Re:It's closed so it's perfect (Score:3, Insightful)
If Apple opens up the iPhone to allow third-party anti-virus programs to run, guess what will happen? All of a sudden there will be viruses for the iPhone. Gee, I wonder why Apple doesn't want to do that?
No sympathy from me for people using hacked iPhones and getting trojans since they knew the risks when they hacked it.
Neither do game consoles! (Score:3, Insightful)
Seriously, this is news for nerds? Some morons jailbreak their phones, leaving SSH with a default password, they get hacked, and suddenly A/V firms think they have an "in"? You could install every A/V program on the planet on a windows PC, but if you install SSH with a default password, it will still get hacked.
Re:It's closed so it's perfect (Score:5, Insightful)
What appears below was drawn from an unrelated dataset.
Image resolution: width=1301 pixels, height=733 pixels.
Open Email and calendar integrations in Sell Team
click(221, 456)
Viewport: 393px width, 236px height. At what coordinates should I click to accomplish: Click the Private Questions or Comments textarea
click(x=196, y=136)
This entire thing is just laughable. "we can't write A/V software for your product because no one can write software for the iphone that is, or that stops, viruses". So, they're asking Apple to create the problem, which they will then be able to sell a fix for.
Just HOW stupid do they think we all are?
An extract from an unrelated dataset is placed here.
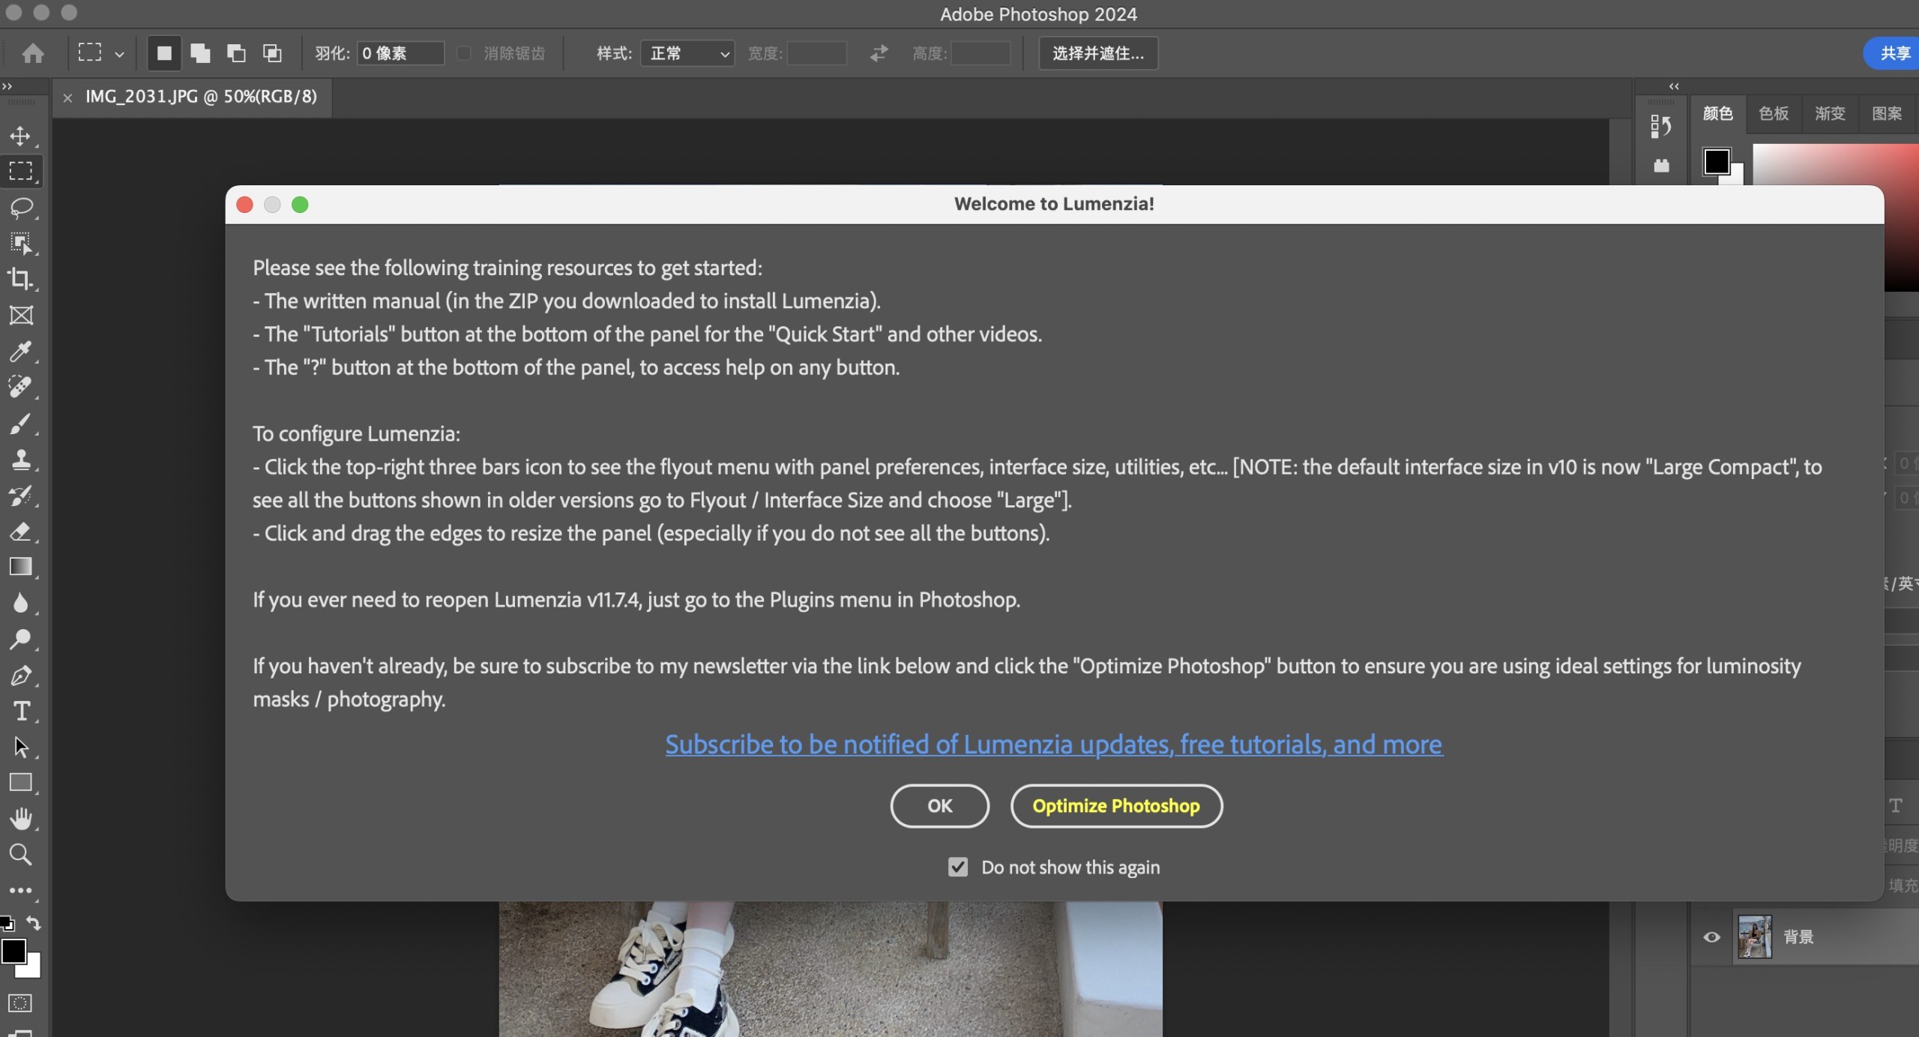
Task: Uncheck Do not show this again
Action: (x=957, y=867)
The only people right now that have any use for antivirus or antimalware software for their iphone are those that have jailbroken them, in which case they could also install and run AV software But there's not a big enough market for that at this point. If they really wanted to write it, they could, right now. There's just not enough profit in it yet.
Re:It's closed so it's perfect (Score:3, Insightful)
AV Vendors please go back to the windows desktop PC where you came from.
And a portion of the irony here is that this is partly the reason that windows has such a virus and malware problem. "We want the mac platform to be just as exploitable as the windows platform, so we can profit from it too."
Uh... NO . go away.
Re:F-Secure smells money (Score:3, Insightful)
No amount of AV is going to protect against a user's stupidity.
And no amount of AV is going to protect against vendor/distributor stupidity either. Here we have a program, running on a non-firewalled device, which on install, instead of being non-functional, opens up to the whole world with a default password. This is not the 1990's people! In this day and age, I expect a program to be secure by default... whatever it takes, even if it means it is non-functional at install.
I actually have a jailbroken iphone on which I installed openssh. When I logged in I immediately realized the risk I was running and changed the password. However, between the time of installing openssh on my iPhone and the moment I changed the password there was at least a period of 5 minutes in which people could have hijacked the machine. Unforgivable. This distributor should be ashamed of himself.